• _Problem_
Transcribe, word for word and without additions, each line below from the one containing "Screen dimensions: 870x1372" through the one containing "has width=1389, height=868.", both ends included.

• _Data to examine_
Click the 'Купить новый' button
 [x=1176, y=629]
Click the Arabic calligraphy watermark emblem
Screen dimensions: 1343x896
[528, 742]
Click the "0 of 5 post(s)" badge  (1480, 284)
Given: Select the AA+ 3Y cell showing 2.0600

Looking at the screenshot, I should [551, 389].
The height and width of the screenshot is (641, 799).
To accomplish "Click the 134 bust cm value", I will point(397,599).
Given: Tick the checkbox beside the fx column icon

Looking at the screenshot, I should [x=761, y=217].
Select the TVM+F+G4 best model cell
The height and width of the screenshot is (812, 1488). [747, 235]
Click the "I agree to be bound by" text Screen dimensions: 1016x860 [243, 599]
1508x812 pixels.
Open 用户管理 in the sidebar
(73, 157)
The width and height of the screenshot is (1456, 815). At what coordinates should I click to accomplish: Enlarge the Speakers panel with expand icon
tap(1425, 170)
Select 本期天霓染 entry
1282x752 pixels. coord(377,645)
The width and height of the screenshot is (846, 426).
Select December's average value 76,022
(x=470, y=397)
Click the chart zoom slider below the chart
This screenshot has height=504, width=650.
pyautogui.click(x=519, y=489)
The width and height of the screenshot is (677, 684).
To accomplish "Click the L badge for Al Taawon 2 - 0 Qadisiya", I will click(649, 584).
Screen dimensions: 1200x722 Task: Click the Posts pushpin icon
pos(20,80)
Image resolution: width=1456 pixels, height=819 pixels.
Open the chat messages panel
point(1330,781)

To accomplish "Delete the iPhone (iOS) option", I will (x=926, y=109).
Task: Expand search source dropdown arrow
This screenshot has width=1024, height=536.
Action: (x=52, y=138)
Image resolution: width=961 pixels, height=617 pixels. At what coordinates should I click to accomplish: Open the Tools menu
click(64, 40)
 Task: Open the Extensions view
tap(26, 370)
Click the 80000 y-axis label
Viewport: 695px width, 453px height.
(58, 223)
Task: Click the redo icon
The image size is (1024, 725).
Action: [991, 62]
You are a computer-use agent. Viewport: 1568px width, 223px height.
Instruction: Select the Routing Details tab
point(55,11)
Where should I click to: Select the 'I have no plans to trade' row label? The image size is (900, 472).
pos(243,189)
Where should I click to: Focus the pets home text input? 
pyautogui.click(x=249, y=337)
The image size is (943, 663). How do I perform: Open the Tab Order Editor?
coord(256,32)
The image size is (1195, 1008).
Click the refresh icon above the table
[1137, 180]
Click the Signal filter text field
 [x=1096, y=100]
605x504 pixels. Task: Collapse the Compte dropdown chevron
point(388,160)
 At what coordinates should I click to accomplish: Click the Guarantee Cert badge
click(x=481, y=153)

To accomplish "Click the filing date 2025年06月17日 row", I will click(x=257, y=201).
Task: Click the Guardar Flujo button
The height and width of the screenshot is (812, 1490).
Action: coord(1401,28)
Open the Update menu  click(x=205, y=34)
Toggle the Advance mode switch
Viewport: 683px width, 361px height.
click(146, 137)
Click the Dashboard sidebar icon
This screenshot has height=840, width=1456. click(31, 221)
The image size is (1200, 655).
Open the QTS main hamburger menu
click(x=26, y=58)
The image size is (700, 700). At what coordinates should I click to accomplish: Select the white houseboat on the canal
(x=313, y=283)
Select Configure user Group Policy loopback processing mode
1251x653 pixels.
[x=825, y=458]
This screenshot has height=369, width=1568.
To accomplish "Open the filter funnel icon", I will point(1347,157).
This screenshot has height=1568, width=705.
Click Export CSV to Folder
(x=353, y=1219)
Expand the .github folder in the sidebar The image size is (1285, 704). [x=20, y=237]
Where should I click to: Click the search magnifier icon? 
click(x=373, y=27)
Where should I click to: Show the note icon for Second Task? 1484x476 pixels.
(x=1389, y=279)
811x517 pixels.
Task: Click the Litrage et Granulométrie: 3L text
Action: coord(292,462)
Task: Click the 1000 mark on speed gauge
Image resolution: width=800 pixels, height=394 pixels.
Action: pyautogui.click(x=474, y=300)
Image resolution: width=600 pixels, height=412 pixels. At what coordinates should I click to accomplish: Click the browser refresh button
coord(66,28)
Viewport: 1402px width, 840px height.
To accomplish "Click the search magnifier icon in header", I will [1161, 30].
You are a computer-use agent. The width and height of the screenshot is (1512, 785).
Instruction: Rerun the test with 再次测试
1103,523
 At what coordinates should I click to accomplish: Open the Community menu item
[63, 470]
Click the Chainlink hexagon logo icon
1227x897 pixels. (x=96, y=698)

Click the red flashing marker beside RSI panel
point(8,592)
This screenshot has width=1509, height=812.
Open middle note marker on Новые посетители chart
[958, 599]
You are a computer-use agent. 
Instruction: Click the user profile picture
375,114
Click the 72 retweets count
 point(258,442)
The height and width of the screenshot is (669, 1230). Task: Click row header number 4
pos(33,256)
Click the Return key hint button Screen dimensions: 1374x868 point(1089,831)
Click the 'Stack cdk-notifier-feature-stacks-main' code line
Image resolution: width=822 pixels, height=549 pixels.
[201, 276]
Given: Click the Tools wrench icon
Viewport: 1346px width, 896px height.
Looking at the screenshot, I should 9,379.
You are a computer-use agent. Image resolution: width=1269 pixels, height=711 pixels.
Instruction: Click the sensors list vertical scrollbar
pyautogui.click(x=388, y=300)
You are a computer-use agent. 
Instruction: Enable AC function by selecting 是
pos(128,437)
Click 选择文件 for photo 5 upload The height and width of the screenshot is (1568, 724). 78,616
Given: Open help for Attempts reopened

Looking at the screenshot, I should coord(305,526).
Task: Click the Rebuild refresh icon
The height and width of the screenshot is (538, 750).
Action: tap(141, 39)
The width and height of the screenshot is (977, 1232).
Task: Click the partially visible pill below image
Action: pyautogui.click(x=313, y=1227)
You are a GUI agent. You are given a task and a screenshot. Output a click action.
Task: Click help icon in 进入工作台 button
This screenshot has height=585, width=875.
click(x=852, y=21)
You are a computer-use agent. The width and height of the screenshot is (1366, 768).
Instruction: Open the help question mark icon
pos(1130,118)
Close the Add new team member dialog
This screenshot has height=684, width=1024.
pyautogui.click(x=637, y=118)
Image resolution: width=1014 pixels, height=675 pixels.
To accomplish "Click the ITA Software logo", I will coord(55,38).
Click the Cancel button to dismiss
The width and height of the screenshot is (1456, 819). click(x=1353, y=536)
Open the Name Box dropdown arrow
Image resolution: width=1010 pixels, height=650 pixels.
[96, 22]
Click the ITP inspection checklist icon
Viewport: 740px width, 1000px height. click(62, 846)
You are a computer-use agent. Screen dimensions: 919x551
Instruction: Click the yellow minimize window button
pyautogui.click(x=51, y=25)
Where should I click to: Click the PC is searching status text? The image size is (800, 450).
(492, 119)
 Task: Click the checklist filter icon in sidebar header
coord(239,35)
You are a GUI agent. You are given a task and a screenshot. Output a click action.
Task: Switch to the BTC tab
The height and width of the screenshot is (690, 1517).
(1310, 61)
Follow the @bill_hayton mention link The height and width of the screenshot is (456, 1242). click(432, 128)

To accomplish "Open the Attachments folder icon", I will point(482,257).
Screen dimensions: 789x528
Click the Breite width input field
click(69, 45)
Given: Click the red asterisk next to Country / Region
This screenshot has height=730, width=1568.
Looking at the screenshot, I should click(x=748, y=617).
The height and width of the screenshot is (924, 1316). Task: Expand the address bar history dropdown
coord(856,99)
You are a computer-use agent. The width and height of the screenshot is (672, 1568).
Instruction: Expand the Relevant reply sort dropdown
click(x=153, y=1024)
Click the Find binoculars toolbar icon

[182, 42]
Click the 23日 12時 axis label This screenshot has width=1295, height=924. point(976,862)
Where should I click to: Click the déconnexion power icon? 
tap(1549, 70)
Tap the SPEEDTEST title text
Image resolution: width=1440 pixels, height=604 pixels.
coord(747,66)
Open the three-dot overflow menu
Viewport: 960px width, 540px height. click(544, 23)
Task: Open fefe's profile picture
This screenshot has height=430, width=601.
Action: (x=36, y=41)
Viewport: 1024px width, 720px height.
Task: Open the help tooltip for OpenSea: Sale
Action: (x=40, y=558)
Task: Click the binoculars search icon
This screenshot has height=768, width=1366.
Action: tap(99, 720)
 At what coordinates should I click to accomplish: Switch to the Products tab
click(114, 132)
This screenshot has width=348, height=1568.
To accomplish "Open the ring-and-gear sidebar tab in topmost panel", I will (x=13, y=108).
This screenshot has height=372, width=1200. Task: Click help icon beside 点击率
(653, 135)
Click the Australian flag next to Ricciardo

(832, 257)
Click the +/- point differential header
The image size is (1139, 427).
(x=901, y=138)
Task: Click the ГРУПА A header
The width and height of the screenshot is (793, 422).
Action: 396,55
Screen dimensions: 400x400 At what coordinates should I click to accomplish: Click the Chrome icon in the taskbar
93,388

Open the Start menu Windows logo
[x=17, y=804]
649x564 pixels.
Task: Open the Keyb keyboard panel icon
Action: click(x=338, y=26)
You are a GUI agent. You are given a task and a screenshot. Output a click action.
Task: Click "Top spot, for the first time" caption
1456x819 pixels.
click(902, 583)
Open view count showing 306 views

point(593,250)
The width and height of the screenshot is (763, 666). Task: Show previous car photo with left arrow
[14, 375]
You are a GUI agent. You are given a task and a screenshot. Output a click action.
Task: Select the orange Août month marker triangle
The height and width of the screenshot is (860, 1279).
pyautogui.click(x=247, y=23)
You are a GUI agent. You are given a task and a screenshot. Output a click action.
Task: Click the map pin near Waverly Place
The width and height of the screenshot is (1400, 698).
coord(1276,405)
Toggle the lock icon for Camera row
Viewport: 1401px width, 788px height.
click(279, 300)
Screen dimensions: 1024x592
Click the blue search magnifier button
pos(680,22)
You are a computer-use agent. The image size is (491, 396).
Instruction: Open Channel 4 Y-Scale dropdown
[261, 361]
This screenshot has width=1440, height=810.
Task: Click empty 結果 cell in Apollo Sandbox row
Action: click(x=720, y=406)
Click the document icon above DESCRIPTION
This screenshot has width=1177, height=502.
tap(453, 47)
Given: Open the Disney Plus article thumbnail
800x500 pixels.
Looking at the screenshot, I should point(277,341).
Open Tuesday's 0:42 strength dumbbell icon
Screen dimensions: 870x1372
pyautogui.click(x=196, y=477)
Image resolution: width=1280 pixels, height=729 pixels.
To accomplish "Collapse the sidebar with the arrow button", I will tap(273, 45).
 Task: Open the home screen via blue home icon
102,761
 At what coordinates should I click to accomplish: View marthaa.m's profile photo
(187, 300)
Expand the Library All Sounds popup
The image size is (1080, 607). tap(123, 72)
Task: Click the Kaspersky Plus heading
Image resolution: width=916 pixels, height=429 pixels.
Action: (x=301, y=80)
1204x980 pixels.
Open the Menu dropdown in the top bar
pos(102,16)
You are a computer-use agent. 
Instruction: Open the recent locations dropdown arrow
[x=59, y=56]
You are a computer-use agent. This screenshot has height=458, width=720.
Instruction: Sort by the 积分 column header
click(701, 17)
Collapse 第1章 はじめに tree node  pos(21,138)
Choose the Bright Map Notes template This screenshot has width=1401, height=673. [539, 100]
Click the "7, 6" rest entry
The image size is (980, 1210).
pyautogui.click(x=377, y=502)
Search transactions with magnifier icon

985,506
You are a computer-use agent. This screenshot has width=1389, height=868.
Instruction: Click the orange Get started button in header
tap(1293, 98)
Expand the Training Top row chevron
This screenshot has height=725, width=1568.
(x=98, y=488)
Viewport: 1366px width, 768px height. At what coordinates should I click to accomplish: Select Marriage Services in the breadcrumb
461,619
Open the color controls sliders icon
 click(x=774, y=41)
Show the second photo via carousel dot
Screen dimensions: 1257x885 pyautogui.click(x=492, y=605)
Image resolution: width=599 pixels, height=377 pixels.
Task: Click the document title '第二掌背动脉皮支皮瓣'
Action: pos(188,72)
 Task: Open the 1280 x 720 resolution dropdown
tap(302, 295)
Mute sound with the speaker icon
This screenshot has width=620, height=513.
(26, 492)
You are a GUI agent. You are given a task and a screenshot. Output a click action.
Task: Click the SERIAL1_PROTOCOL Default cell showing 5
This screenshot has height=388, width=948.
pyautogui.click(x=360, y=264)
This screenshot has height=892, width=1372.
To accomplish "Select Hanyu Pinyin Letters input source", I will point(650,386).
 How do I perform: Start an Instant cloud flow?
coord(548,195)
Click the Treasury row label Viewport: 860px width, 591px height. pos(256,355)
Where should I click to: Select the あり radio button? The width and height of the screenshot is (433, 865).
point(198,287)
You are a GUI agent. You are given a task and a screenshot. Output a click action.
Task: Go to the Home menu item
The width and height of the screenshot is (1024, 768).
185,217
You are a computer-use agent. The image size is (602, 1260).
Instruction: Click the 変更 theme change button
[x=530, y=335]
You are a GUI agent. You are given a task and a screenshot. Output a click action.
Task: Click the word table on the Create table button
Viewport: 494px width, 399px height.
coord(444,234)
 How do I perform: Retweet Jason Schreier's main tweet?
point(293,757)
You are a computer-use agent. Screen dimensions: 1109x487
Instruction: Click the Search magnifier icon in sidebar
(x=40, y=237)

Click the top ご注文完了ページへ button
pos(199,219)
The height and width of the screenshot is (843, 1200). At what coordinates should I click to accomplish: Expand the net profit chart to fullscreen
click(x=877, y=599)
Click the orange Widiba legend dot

• _Response_
Screen dimensions: 870x1372
pyautogui.click(x=196, y=477)
Image resolution: width=1280 pixels, height=729 pixels.
To accomplish "Collapse the sidebar with the arrow button", I will tap(273, 45).
 Task: Open the home screen via blue home icon
102,761
 At what coordinates should I click to accomplish: View marthaa.m's profile photo
(187, 300)
Expand the Library All Sounds popup
The image size is (1080, 607). tap(123, 72)
Task: Click the Kaspersky Plus heading
Image resolution: width=916 pixels, height=429 pixels.
Action: (x=301, y=80)
1204x980 pixels.
Open the Menu dropdown in the top bar
pos(102,16)
You are a computer-use agent. 
Instruction: Open the recent locations dropdown arrow
[x=59, y=56]
You are a computer-use agent. This screenshot has height=458, width=720.
Instruction: Sort by the 积分 column header
click(701, 17)
Collapse 第1章 はじめに tree node  pos(21,138)
Choose the Bright Map Notes template This screenshot has width=1401, height=673. [539, 100]
Click the "7, 6" rest entry
The image size is (980, 1210).
pyautogui.click(x=377, y=502)
Search transactions with magnifier icon

985,506
You are a computer-use agent. This screenshot has width=1389, height=868.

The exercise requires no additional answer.